Bernoulli Urn - Drawing white/black balls

Hi all,

I haven't done these kind of probability problems in a long time and trying to relearn. Here is a question that i'm having trouble with.

Q: An urn contains n white and m black balls which are randomly removed one at a time. If n > m, then what is the probability that there are always more white than black balls in the urn (until, of course, the urn is empty)? Explain why this probability is equal to the probability that the set of withdrawn balls always contains more white than black balls?

The answer is: (n-m)/(n+m)

I am thinking that the probability P(more white than black) is equivalent to the probability of drawing "(n-m) or less" white balls than black balls in a certain number of trials. now I am stuck. how do I proceed?
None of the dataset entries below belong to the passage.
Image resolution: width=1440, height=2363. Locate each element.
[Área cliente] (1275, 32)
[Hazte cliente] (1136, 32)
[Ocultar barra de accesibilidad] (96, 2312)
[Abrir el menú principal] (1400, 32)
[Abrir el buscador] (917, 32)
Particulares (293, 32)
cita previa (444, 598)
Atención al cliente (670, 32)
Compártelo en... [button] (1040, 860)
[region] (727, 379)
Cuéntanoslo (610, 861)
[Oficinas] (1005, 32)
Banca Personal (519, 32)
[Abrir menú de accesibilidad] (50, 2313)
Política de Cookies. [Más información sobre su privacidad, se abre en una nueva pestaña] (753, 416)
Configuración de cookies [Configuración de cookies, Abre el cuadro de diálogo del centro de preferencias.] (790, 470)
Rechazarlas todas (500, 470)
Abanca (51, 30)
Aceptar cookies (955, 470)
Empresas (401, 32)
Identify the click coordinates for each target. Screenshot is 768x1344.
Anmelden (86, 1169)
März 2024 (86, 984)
Any help is appreciated.

Thanks

Re: Bernoulli Urn - Drawing white/black balls

Hey ronbeck.

Are you aware of the hyper-geometric distribution? You should be able to use this to help prove your result as it matches the process you are describing:

Hypergeometric distribution - Wikipedia, the free encyclopedia

Re: Bernoulli Urn - Drawing white/black balls

Hi Chiro,

Thanks for the suggestion. Turns out the problem I described is the classic Bertrand's ballot problem. It would def have taken me some time to come up with the solution.